A pamphlet about multiculturalism is not what sold them on Canada. They came, in part, because the Soviet Union and what followed was a civilisational lie. They knew it in their bones. They came because Canada was a civilisational truth, imperfect, quiet, not yet fully aware of its own magnificence. They could smell it from across an ocean because the story of Canada carried. For all of our self-inflicted wounds, Canada’s allure still carries like a dream on the wind for the millions of immigrants who have been busy coming here for decades, and for all those who would still like to.

They also came in part, like many the world over who dream of a spot in this country, because of the promise of the abundant Canadian welfare state. It would be dishonest of me to shy away from naming it.

I share this all with you because the question of who is conserving and what they are conserving matters. It matters quite a lot, actually.

The British and the French built something extraordinary on this soil. I mean this as no platitude. It is a truth we have lost the courage to state.

That embarrassment about our roots is itself a symptom of the very disease we are trying to cure.

The British brought the common law and a rich parliamentary democracy. They brought the presumption of innocence.

Their descendants, by blood and belief both, carry a tradition of civic voluntarism that remains the envy of every nation that lacks it, and a cultural sensibility that prizes understatement and restraint. The Scots in particular brought a characteristic common sense.

They brought an expectation that institutions will function because honourable people staff them, all of it a product of centuries of institutional selection.

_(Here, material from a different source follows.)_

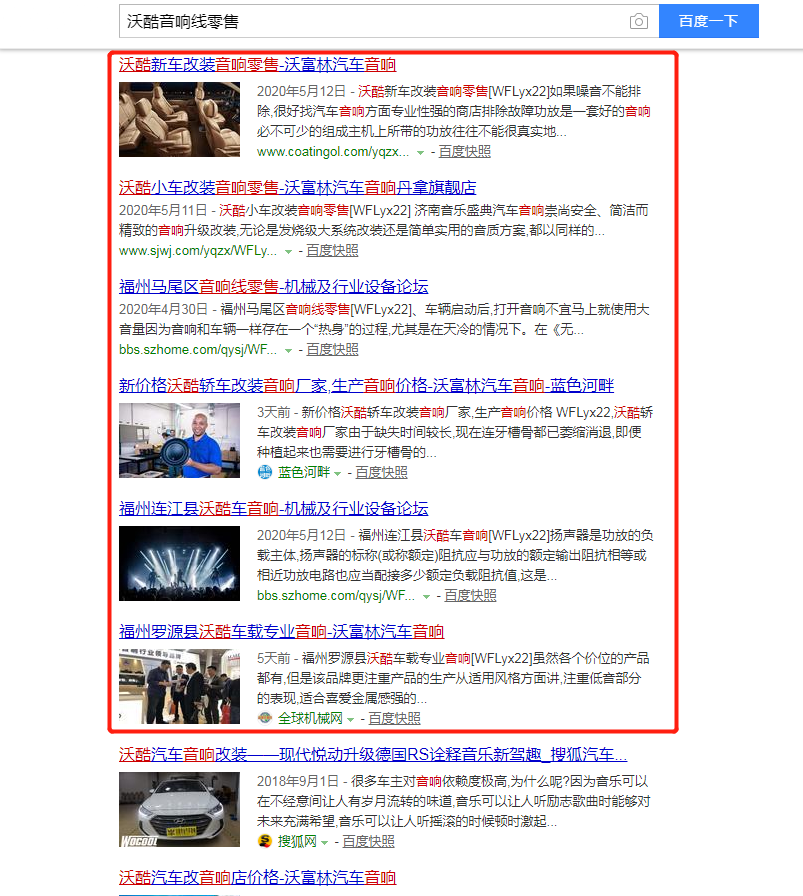Open 沃酷小车改装音响零售 result link

click(x=297, y=187)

The French brought a distinct civilisation. They brought a beautiful language and a legal tradition. They brought a parish structure that still stands.

They brought a literary and philosophical culture of startling depth and beauty, and the stubborn insistence that North America need not be monolingual or monocultural to be coherent.

Together, they negotiated with Indigenous peoples, sometimes, many times, imperfectly. I will not pretend otherwise, and I do not think honest conservatism requires us to.

They negotiated amongst themselves too, creating a constitutional arrangement so improbable and delicately balanced that most countries with half of Canada’s linguistic and regional complexity have long since collapsed into authoritarianism or civil war. We have not.

They were the pioneer species. The British and the French broke the stone and made the soil long before my parents ever crossed the ocean.

As it happens, the rock on which they settled was never bare.

It is not through luck that Canada has endured, but through craft. Centuries of institutional craft took place, recognising that a country this large and this diverse requires both a tolerance for difference and the architecture to survive.

I grew up both within and outside it all. We were below the poverty line and on social assistance for most of my formative years.

My mother hustled for every advantage, much like the way she had once hustled for French perfumes to trade for social capital in a collapsing USSR.

My father could explain Dostoyevsky in the original, the tensions in Hindu philosophy, and the geopolitics of the war in Iraq, but he could not navigate the Canadian labour market nor hold onto sobriety long enough to stay employed.

The architecture of Anglo-Franco Canada was not built for those like us, not initially.

It let us in. And the deal, the implicit deal, was trust and common purpose. Not suspicion.

It let us in and it did not ask us to pretend we were something we were not. It asked only that we contribute. That we learn the rules. That we understand the inheritance we were being handed and treat it with the seriousness it deserved.